Retail 4.0: when sales are online, IT security becomes a priority
Domenico Raguseo Head of Digital Factory CyberSecurity Exprivia
The advent of digital technologies has influenced numerous sectors: the manufacturing industry, healthcare and financial services, to name a few. But there is also another sector that, without major announcements and declarations, has been completely revolutionised: distribution. As in manufacturing, where the term Industry 4.0 identifies the trend to use new technologies in industrial processes, the distribution sector uses the term Retail 4.0 for the process of adopting digital technologies.
The lockdown related to the COVID-19 emergency has confirmed and demonstrated how it is possible and easy to work from home, attend lessons from home and also buy and sell goods and services from home. The experience of e-commerce, of Retail 4.0, has now entered our daily life.
Retail 4.0 is the ultimate evolution of the idea of a store that seeks to personalise every service. If the concept of a store was initially inspired by the idea of selling any good in one location, today the objective is to customise the sales processes so that they become services tailored to the consumer using the latest technologies: from e-commerce to IoT, from blockchain to augmented intelligence. It is not just about buying or selling from home, but finding the right mix of services that allow the consumer to feel comfortable.
In order to properly customise services based on the profiles and needs of consumers, the consumers’ data must be accessed in compliance with governing privacy rules.
Data protection and guaranteeing privacy are therefore issues, under the Cybersecurity area, on which the distribution market must focus.
An important factor for this type of business is certainly the trust mechanism that is established with the consumer. In other words, the consumer must overcome the mistrust regarding the potential risk of abuse when his/her personal data are used. The service provider has a responsibility to protect consumer data from potential cyber-attacks in order to avoid undermining the relationship of trust created.
Today everyone remembers when, in 2013, data relating to encrypted PINs of debit cards, names, addresses, telephone numbers and e-mail addresses of consumers were stolen from a leading distribution company. At present, things have not changed a great deal. The number of stolen credit cards and related credentials exceeds tens of millions and the cost on the dark web of a credit card with related credentials is less than that of a medical record. Obviously, this information is not stolen only through online portals of the retail sector, but the consumer remains concerned and wants increasing reassurance on the processing of his/her data.
Regulations help identify the most appropriate security control for risk reduction. Some legislative references and useful suggestions are provided below:
- Manage all access and activity logs on personal data in compliance with governing regulations (Article 30 of the GDPR, Records of data processing);
- Pseudonymise the data accessed in order to guarantee privacy and confidentiality of the original data;
- Ensure that the data is not accessed if the owner has not given consent or that access is removed if the owner decides to revoke the consent;
- Ensure that the data is logically and physically eliminated if requested by the owner (Article 17 of the GDPR);
- Inform the authorities in the event of a violation of sensitive data, providing the necessary information;
- Ensure the data is adequately protected.

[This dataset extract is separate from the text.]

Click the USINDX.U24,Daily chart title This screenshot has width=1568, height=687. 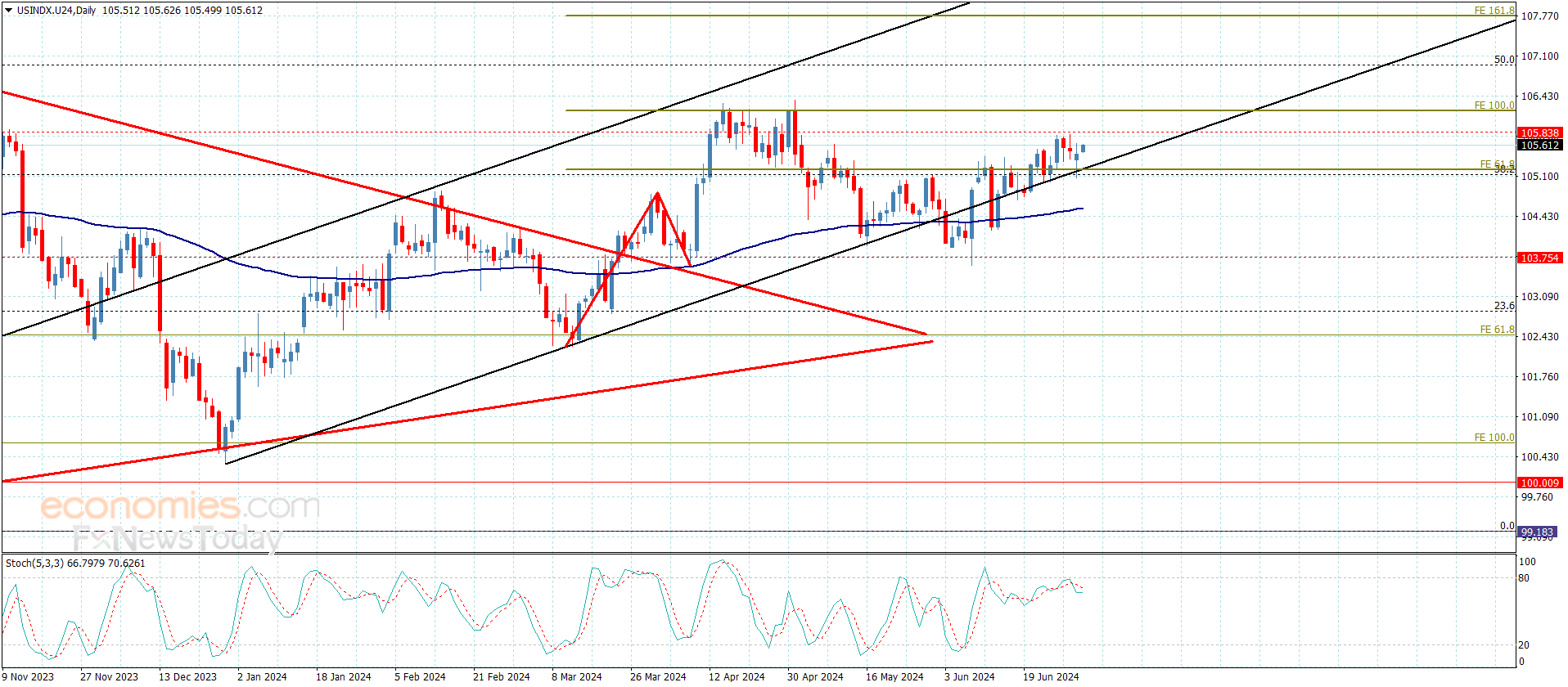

Data protection requires making an assessment that identifies the most appropriate security control to implement. Log management, pseudonymisation, consent management and the right to be forgotten are, in fact, concepts for which IT security implementation processes must be developed.
Certainly, the first question that must be answered in order to protect against cyber-attacks is: what data must be protected? In order to answer this question, it is useful to start from micro-segmentation.
Micro-segmentation is a technique that enables security controls to be applied to assets in the data centre or cloud as a function of need. Micro-segmentation allows for greater flexibility and granularity compared to the classic segmentation of networks and applications, making it easier to block lateral movement between data centres, clouds and hybrid environments.
Once the data centres and cloud deployments have been micro-segmented, all the devices (hardware and software inventory) that are part of the supply chain must be identified and managed, verifying that there are no malware or ongoing attacks. In addition, the absence of vulnerabilities must be certified by accelerating the vulnerability resolution and management process. For this reason, integration between the inventory process and SIEM (Security Information and Event Management) is strongly recommended.
In conclusion, here is a summary of useful recommendations for companies that want to operate safely in the area of Retail 4.0:
- Compliance with regulations: guarantees not only that the company will not be fined for breaches, but also improves the consumer’s perception of the multi-channel functionality of Retail 4.0;
- Verify that the elements that make up the supply chain are not compromised: for example, by using EDR systems, or Endpoint Detection and Response;
- Don’t forget discovery of sensitive data: a fundamental activity for robust protection of sensitive data.
- Implement the integrated SIEM process: for example, through inventory and patch management processes.